- **Objective**: Please gather every line of the listing below that contains the string "editor" and copy each one.

(Interface element records)
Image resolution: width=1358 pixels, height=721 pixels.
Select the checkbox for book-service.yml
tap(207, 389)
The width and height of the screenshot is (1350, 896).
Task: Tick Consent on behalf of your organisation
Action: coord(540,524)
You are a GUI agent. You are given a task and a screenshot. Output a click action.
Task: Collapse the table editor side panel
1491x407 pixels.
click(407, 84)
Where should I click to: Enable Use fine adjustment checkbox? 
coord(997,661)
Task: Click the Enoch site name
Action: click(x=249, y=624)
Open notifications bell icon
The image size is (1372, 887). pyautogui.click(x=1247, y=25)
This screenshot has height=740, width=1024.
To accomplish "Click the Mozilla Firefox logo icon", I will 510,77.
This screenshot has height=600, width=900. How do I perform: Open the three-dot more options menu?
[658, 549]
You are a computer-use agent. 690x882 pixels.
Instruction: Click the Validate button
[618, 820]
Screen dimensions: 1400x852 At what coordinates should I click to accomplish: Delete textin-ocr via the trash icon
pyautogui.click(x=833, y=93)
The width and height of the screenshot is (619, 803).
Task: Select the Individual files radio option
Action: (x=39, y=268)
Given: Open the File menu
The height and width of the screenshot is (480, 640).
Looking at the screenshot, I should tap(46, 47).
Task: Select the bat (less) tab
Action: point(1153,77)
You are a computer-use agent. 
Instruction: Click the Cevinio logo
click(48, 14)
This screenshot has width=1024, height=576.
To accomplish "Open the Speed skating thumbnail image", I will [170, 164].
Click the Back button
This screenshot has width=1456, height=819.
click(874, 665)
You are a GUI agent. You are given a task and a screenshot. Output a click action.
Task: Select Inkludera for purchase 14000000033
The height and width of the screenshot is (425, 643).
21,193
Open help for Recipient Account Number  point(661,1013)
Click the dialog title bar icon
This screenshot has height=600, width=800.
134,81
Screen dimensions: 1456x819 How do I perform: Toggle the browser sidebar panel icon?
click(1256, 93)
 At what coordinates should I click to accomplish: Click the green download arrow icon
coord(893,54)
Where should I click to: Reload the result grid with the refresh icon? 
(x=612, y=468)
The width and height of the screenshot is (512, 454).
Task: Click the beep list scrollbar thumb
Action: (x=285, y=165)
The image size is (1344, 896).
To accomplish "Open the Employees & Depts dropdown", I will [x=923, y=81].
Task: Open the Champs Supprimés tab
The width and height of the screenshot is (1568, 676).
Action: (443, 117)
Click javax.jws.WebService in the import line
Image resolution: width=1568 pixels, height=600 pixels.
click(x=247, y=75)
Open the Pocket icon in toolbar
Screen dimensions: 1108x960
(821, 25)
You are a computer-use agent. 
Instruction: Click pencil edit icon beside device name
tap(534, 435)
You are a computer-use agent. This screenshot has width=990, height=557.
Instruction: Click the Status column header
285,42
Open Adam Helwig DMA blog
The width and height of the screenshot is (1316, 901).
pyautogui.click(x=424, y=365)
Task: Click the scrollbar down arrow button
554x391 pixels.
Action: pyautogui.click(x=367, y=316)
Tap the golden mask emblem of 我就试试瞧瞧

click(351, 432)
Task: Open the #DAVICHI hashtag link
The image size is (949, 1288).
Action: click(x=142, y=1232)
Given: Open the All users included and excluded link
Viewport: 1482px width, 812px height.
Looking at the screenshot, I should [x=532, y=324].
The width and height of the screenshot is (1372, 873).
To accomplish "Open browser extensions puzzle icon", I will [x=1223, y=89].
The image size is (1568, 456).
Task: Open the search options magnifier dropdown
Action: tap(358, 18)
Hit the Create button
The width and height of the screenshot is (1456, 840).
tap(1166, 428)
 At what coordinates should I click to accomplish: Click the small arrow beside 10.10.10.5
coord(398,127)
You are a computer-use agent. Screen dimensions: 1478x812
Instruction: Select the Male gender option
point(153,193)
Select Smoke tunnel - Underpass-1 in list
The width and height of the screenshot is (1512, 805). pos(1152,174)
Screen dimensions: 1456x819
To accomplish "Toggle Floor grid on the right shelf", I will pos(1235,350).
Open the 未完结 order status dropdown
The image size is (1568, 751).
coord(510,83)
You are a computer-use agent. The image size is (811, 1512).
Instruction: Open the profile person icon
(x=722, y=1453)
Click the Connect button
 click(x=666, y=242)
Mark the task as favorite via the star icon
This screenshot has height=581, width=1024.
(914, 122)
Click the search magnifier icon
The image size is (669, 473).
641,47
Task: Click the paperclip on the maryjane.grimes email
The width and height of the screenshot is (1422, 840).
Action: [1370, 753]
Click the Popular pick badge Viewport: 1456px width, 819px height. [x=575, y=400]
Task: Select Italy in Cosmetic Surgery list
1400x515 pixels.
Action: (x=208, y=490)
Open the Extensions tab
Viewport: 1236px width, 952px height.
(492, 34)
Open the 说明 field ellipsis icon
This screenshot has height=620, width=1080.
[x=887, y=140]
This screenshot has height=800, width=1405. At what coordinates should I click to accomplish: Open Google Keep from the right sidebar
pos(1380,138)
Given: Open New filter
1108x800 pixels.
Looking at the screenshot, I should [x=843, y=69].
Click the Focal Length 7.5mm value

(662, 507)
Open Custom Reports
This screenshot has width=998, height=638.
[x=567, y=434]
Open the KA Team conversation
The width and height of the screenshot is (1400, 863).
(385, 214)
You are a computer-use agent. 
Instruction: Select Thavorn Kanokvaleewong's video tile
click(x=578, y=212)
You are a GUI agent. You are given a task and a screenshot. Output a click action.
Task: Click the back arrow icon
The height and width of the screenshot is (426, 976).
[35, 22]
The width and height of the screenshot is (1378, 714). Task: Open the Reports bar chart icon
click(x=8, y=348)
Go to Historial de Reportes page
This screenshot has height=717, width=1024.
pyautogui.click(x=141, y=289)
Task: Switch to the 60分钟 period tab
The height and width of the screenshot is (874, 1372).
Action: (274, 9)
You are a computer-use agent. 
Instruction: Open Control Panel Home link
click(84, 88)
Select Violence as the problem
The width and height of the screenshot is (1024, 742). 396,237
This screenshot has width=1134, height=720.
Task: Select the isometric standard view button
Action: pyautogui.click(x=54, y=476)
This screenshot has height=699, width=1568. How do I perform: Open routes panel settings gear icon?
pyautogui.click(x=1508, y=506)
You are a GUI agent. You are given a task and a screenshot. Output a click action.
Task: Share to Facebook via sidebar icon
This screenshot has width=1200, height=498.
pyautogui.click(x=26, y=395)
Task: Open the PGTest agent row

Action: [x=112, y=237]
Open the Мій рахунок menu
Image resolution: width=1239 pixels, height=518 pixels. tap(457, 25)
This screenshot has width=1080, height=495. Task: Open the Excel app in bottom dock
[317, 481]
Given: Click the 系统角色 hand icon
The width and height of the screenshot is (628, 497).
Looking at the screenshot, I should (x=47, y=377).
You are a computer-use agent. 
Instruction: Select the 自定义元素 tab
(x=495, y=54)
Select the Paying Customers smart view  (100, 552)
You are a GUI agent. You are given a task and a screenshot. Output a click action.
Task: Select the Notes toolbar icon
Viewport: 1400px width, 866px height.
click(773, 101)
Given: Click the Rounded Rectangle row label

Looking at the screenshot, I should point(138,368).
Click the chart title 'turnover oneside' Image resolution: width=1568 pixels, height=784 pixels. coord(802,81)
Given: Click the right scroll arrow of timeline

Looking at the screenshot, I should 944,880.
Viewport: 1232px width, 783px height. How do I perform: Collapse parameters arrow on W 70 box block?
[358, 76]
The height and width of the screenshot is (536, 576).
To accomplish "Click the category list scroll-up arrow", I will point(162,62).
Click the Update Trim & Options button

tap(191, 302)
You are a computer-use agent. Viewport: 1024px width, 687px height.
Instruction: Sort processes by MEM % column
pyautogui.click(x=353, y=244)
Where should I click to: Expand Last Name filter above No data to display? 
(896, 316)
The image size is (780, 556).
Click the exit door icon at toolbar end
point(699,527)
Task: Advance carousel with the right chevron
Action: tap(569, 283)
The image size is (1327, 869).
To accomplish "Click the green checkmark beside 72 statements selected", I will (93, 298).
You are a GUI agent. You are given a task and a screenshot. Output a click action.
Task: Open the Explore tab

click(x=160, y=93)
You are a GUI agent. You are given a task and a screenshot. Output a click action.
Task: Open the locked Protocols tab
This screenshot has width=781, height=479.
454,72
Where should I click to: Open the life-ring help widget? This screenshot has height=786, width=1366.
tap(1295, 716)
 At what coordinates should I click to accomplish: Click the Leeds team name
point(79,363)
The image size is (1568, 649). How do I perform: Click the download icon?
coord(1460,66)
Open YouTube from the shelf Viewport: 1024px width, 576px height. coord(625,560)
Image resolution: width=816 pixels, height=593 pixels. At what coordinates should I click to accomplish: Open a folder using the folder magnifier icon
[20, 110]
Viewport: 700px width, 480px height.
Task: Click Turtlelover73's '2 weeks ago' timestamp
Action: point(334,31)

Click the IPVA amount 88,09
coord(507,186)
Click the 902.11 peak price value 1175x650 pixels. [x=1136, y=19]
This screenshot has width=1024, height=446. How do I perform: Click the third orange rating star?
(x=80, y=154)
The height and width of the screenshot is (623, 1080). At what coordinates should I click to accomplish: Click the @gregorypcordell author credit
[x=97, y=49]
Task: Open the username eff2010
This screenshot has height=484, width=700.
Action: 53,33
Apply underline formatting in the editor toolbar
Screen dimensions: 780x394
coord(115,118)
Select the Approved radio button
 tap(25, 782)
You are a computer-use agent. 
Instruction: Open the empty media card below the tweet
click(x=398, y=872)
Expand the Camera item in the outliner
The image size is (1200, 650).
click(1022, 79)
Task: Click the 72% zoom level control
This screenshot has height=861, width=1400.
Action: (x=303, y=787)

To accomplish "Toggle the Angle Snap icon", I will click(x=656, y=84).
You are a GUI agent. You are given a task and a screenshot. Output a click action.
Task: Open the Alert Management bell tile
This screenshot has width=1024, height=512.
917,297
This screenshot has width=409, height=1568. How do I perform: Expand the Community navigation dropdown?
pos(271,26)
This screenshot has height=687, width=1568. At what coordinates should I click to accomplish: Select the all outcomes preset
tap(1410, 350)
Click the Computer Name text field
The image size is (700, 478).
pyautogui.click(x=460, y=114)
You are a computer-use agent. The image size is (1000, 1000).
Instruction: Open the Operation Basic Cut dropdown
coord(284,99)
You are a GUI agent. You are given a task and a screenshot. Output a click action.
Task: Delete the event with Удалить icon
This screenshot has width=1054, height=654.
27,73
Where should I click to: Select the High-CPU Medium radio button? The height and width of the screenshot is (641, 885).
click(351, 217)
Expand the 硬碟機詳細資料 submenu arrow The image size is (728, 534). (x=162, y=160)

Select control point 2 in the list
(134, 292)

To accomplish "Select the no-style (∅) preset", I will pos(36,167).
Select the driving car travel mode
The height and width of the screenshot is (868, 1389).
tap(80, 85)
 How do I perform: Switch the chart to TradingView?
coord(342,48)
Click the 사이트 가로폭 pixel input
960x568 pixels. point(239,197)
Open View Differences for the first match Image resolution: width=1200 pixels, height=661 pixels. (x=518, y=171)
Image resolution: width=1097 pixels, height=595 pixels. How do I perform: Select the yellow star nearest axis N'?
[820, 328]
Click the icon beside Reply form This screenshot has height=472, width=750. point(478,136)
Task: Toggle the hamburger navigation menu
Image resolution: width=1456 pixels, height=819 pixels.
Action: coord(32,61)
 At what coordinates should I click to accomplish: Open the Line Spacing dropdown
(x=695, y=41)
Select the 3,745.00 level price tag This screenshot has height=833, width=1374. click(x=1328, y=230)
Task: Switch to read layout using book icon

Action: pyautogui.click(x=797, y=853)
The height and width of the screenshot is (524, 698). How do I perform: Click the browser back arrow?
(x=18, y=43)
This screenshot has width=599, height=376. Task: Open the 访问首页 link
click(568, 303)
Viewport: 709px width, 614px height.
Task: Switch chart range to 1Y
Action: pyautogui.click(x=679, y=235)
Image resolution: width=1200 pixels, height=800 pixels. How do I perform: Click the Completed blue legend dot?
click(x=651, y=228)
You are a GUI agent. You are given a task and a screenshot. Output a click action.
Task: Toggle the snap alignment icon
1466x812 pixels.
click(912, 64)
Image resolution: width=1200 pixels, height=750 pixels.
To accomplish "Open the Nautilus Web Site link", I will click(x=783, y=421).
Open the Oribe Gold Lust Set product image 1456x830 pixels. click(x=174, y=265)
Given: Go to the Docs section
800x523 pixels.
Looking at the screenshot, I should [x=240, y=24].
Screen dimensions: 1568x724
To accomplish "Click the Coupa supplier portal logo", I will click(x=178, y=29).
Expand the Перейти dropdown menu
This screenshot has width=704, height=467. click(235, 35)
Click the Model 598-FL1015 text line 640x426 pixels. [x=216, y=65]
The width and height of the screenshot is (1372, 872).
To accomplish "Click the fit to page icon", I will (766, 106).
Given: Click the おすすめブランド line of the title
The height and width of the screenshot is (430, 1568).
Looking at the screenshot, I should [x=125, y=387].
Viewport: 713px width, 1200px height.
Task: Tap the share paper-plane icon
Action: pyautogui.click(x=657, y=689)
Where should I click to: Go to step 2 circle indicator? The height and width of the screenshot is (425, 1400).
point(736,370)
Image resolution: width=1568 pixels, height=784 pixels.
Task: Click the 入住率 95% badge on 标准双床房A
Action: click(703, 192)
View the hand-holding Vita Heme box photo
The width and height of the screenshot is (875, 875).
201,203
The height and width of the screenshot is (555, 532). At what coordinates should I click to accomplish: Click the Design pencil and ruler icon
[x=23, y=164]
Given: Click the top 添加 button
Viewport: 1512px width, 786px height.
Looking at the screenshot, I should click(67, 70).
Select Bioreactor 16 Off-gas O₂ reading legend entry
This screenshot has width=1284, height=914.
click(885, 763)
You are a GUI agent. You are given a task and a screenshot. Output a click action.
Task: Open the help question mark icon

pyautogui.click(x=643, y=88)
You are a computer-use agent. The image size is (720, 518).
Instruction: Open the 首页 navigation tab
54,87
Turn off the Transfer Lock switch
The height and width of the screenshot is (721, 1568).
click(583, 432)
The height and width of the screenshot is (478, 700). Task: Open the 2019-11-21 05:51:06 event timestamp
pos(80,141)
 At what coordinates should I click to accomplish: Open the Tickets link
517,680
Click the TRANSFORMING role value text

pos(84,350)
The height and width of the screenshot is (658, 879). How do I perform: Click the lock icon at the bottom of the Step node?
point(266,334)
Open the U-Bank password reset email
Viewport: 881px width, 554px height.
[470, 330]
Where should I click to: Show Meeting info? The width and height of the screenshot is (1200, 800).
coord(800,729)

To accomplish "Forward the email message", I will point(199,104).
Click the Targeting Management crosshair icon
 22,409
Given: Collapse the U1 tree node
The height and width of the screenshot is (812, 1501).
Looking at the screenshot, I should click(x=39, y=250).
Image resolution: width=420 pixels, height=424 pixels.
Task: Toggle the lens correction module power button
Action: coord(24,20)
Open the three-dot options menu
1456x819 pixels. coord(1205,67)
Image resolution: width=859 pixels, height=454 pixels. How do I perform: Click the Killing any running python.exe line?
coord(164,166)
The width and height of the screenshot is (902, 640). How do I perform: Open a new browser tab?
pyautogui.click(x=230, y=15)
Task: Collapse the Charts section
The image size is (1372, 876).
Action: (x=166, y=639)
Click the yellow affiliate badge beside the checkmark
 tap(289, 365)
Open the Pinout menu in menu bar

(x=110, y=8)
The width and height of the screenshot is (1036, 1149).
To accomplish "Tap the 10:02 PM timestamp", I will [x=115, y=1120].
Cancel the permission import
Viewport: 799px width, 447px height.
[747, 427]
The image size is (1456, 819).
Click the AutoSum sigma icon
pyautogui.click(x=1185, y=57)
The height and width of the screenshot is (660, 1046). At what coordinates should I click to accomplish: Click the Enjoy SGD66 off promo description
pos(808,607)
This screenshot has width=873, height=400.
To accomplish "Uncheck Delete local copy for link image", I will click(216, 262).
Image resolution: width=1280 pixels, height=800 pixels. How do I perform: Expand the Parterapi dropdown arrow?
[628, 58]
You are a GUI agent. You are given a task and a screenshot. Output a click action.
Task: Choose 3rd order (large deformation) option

- **Task response**:
Task: Collapse the table editor side panel
Apply underline formatting in the editor toolbar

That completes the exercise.